**Task requirements:**
Show each line below that contains the word "arrow".

start Rows

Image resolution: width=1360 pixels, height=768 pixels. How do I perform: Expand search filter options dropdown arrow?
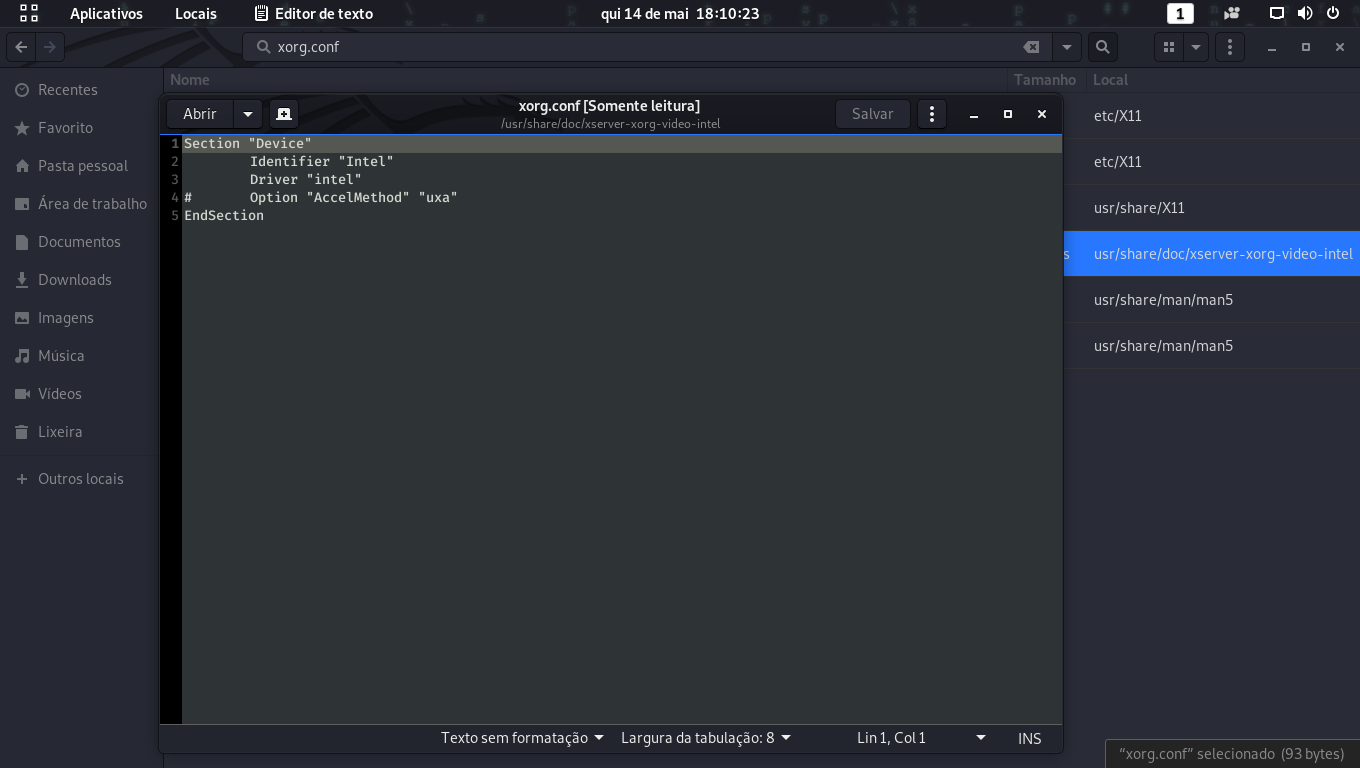tap(1067, 47)
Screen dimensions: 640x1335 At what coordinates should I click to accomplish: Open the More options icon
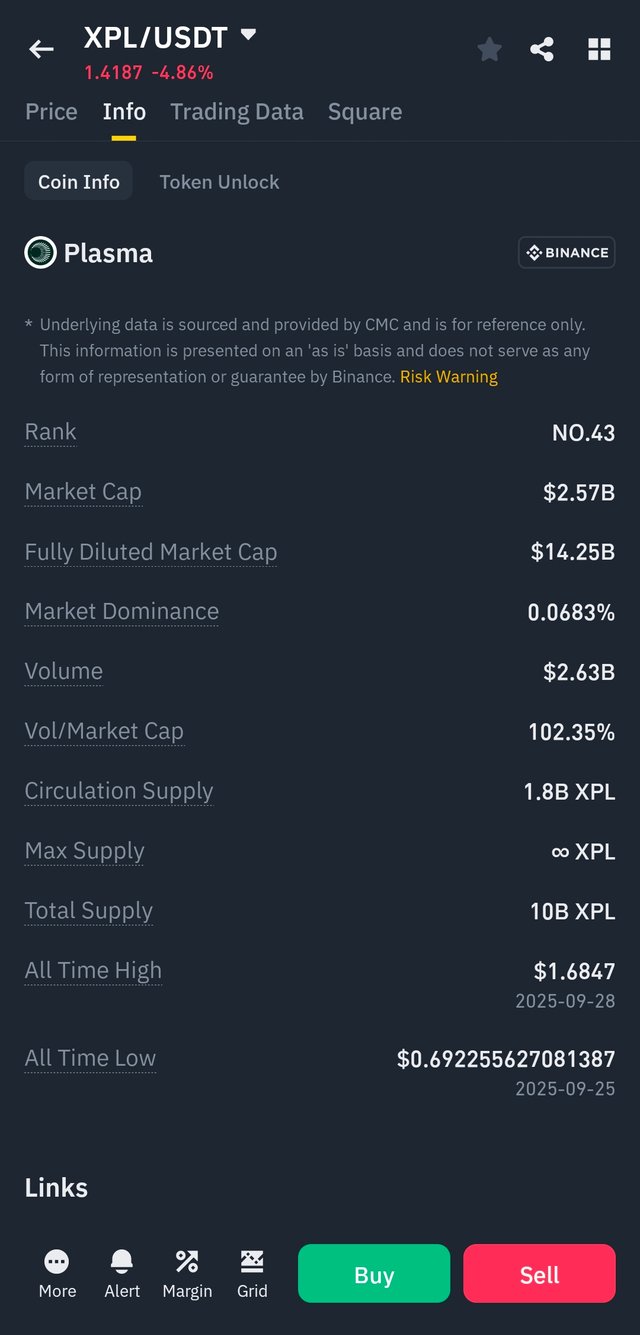pos(57,1262)
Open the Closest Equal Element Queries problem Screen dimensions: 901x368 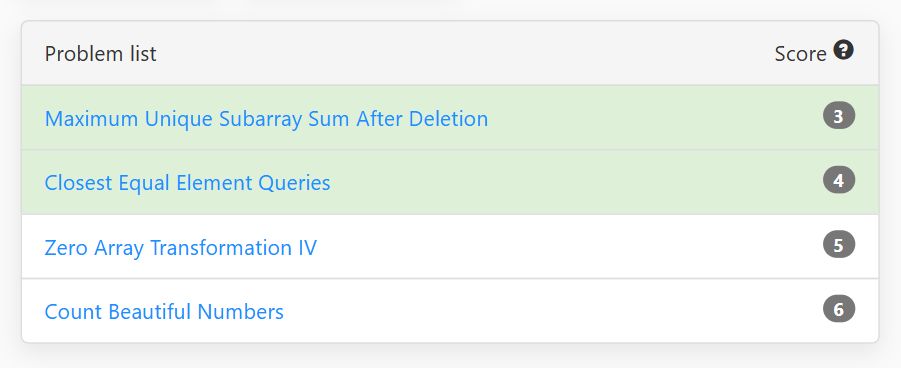tap(187, 183)
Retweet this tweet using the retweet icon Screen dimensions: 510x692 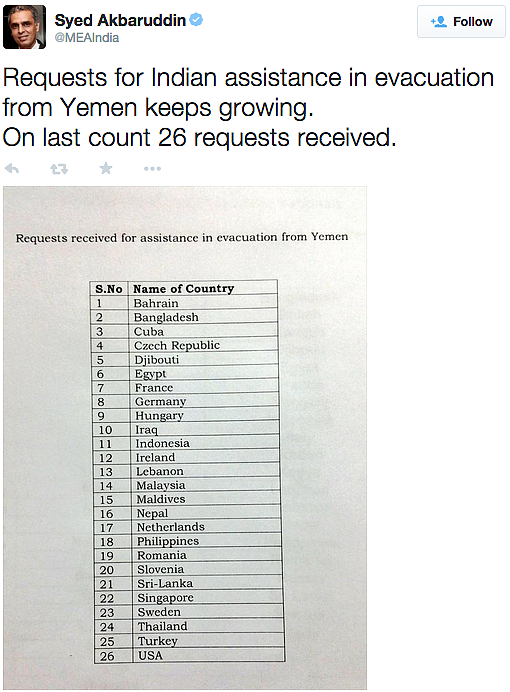pyautogui.click(x=59, y=169)
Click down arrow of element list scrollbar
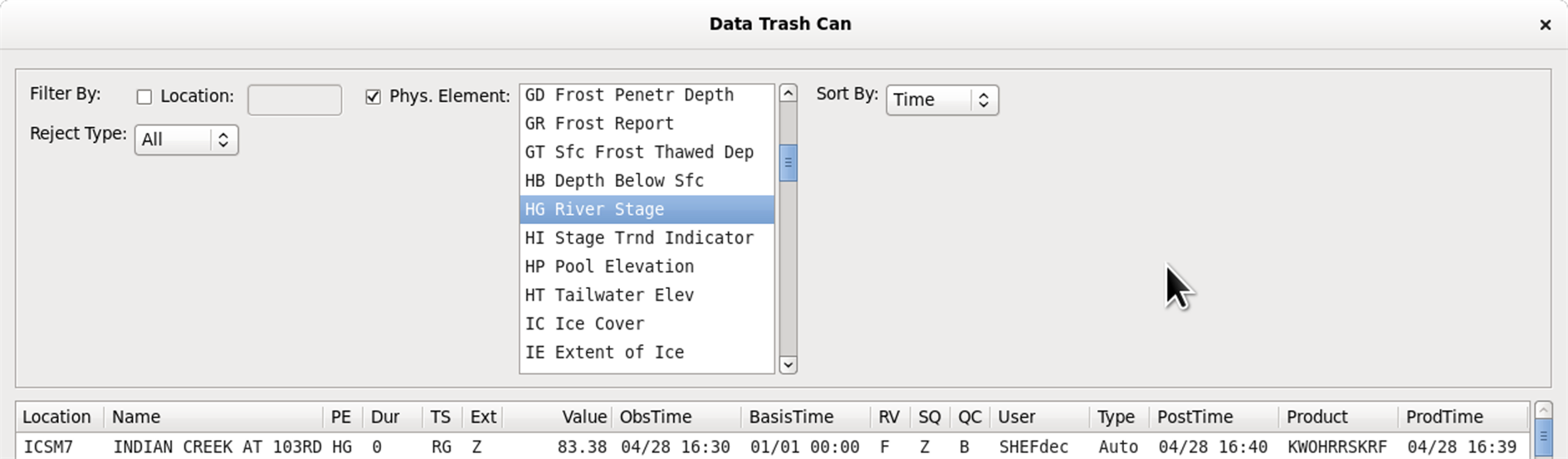This screenshot has width=1568, height=459. pyautogui.click(x=789, y=364)
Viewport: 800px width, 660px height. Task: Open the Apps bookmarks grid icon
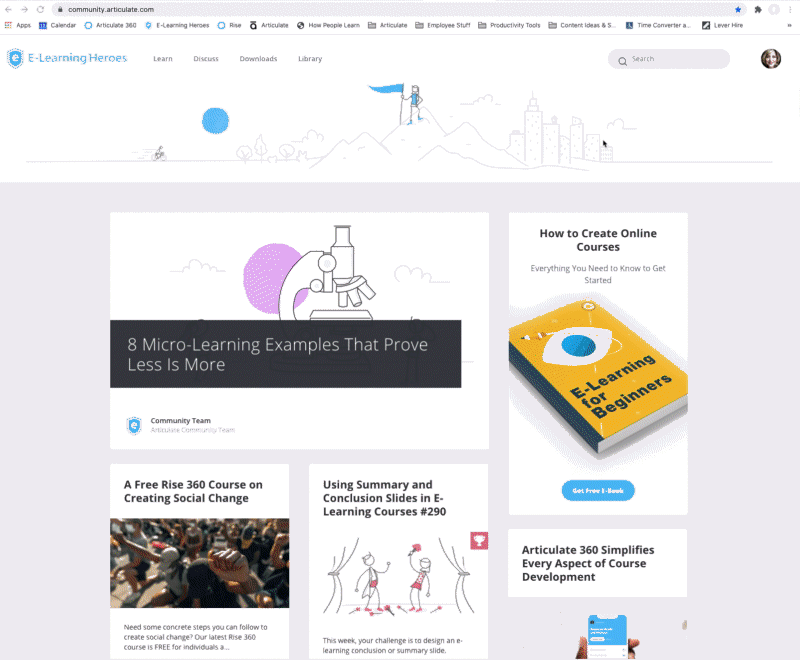(8, 25)
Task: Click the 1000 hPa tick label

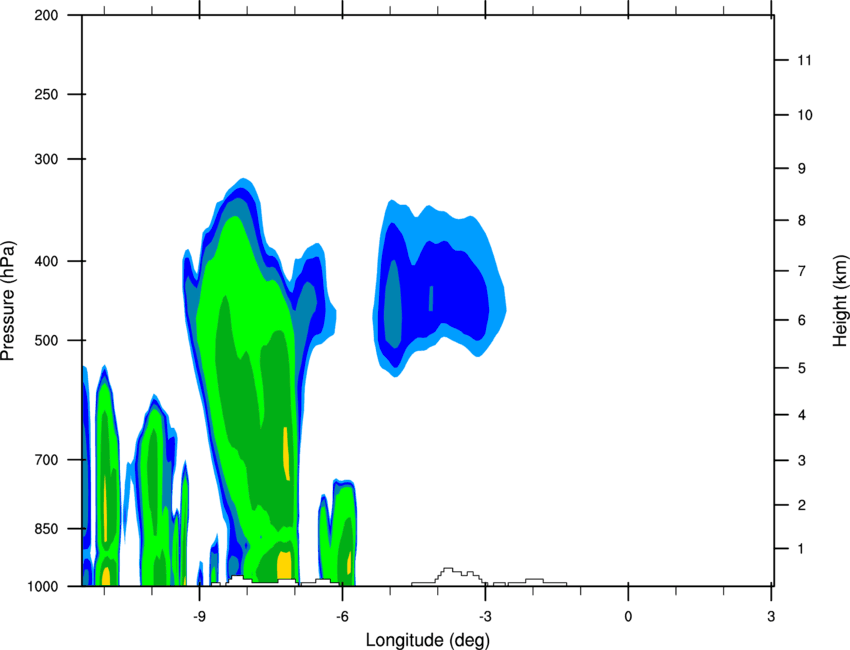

end Rows

**Response:**
Image resolution: width=1360 pixels, height=768 pixels. How do I perform: Expand search filter options dropdown arrow?
Click down arrow of element list scrollbar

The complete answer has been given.